I also noticed two young guys sitting by themselves. These, two other female travellers I chatted with and me were the only people on this trip who were not families. However, I was not in a very energetic nor social mood, so the guys and I did not meet.
Back in Cairns I only had time to quickly get ready to meet Scott, our hero from Gili T and Ubud, for dinner. He happened to be a Cairns local – a fact only coincidental to my booking this North Queensland trip – so he took me to a Greek restaurant where we had merry conversation and delicious food.
The next morning was another early one to jump on one of two mini buses for the well-reviewed ‘Uncle Brian’s Fun, Falls and Forest’ tour of the Atherton Tablelands. This tour was meant to be great fun for young travellers, and it was. Both minibuses were full of young backpackers and we were kept entertained by our indigenous guide as we visited the Josephine Falls (the big rock that you slide down) and various other bodies of water and forests. Unfortunately, it was a bit rainier today and being a reptile I found the water generally too cold to be in, so when others were frolicking in lagoons and waterfalls I was unable to stay in long.
In the first – and warmest – pool I began chatting with David and Adam, a Canadian and an Englishman.
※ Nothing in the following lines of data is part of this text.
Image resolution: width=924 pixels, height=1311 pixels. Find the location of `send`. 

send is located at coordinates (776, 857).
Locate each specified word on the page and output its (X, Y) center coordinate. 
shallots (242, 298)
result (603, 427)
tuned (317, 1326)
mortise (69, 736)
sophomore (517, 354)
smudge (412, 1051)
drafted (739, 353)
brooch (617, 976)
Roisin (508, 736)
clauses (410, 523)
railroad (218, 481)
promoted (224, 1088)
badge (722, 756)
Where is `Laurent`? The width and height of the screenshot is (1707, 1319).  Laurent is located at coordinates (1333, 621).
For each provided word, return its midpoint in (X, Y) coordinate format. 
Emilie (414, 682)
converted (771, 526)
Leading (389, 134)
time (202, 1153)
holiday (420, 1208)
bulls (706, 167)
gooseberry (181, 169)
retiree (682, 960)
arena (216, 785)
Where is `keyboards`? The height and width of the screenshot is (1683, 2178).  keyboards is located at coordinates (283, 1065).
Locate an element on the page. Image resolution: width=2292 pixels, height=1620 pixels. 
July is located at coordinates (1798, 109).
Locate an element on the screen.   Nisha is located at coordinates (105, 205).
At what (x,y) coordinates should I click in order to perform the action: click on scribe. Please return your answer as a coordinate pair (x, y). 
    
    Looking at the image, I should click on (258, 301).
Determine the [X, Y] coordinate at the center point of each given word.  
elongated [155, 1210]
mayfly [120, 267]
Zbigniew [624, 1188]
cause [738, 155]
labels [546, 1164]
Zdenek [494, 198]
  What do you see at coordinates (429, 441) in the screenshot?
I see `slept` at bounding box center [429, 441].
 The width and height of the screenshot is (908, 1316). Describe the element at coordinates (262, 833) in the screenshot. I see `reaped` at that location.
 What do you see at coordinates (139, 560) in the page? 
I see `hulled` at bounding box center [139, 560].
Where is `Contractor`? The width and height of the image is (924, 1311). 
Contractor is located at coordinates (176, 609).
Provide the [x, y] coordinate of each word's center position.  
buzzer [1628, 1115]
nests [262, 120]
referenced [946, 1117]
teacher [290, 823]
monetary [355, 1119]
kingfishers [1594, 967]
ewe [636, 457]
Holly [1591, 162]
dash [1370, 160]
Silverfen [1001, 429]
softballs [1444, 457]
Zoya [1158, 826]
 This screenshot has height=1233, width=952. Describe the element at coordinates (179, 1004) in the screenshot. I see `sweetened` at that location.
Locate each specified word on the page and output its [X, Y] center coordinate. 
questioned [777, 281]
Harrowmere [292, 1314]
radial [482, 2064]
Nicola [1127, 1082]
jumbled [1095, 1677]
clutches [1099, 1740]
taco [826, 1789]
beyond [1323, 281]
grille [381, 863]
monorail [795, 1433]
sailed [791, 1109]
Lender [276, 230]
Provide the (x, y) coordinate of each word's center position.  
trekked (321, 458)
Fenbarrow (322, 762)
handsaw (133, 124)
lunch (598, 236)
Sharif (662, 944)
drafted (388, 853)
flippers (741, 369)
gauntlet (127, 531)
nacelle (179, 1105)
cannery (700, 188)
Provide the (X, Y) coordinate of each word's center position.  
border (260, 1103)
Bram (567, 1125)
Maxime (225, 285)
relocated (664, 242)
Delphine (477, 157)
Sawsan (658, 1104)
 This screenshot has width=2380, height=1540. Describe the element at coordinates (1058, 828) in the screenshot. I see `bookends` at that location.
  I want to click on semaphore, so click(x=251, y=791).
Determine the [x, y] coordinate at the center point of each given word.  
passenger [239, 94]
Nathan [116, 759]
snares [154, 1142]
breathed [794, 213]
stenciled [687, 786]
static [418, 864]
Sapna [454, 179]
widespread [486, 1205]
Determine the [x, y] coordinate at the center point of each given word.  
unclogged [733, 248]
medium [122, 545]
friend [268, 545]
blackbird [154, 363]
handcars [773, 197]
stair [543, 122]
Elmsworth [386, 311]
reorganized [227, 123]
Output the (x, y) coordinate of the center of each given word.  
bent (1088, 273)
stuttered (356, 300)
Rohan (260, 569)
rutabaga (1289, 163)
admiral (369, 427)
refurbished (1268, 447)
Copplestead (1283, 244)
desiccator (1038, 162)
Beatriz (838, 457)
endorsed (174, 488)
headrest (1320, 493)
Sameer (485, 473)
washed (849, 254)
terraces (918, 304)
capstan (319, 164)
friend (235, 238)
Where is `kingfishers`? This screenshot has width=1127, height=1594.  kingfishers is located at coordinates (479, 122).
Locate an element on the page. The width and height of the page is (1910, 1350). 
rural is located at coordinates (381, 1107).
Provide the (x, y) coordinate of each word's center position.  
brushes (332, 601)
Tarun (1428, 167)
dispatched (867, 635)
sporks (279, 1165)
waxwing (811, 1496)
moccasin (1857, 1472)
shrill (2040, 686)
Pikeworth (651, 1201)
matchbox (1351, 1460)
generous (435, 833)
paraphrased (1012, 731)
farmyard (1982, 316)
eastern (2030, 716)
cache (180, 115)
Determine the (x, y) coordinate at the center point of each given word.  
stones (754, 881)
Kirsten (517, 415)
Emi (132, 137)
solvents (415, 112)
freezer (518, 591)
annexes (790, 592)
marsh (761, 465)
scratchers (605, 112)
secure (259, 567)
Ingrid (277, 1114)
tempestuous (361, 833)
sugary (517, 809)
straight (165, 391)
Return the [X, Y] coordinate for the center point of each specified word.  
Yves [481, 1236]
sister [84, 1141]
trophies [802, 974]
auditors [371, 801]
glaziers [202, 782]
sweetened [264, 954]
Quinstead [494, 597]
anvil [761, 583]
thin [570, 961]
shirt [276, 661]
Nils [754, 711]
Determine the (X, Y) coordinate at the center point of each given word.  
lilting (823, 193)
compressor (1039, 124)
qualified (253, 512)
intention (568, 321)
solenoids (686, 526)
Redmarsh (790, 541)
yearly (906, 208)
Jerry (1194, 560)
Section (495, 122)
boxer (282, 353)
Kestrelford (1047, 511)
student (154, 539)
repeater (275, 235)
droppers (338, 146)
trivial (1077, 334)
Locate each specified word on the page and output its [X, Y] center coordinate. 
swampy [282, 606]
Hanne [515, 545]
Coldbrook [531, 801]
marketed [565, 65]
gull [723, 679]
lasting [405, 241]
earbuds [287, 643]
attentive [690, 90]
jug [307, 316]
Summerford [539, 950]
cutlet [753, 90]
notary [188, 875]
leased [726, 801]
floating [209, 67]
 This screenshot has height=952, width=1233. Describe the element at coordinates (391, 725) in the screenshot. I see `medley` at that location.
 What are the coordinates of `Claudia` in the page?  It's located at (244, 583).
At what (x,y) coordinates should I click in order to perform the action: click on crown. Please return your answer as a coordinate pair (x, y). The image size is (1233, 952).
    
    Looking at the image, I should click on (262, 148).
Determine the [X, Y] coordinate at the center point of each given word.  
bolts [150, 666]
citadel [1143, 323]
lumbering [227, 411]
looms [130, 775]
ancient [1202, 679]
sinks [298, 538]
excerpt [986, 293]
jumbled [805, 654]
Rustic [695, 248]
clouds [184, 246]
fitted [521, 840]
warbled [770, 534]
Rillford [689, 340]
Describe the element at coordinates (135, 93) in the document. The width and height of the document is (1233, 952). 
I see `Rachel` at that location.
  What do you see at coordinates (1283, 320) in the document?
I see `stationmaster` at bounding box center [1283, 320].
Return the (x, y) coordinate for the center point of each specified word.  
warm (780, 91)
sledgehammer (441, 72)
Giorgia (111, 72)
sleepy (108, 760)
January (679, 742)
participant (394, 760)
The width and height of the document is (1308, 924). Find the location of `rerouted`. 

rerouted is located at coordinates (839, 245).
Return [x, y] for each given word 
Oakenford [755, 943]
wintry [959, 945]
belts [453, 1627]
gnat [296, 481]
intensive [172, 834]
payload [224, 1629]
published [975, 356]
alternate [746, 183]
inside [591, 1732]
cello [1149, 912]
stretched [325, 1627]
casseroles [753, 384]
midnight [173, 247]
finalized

When we started to talk about our Great Barrier Reef trip, we quickly realised that they had been the two young men on the boat to whom I had not spoken. When I mentioned the two night Whitsundays sailing trip I was doing in a few days’ time (as all backpackers do), we learned that we were booked onto the very same boat leaving on the very same day – no easy thing considering the number of boats and their bi-daily departure. Moreover, they would arrive in Airlie Beach the morning after I would.
That night some people from the tour had agreed to meet at Gilligan’s, and I ended up at the Woolshed again with some random people I met there. However, I did note that the venues of Cairns didn’t thrill me terribly – they were very generic and full of the kind of Australians I wouldn’t normally chat up in a bar, shall we say – and I couldn’t help but think that a similar amount of money would have gotten me back to Bali, and to my beloved Gili T.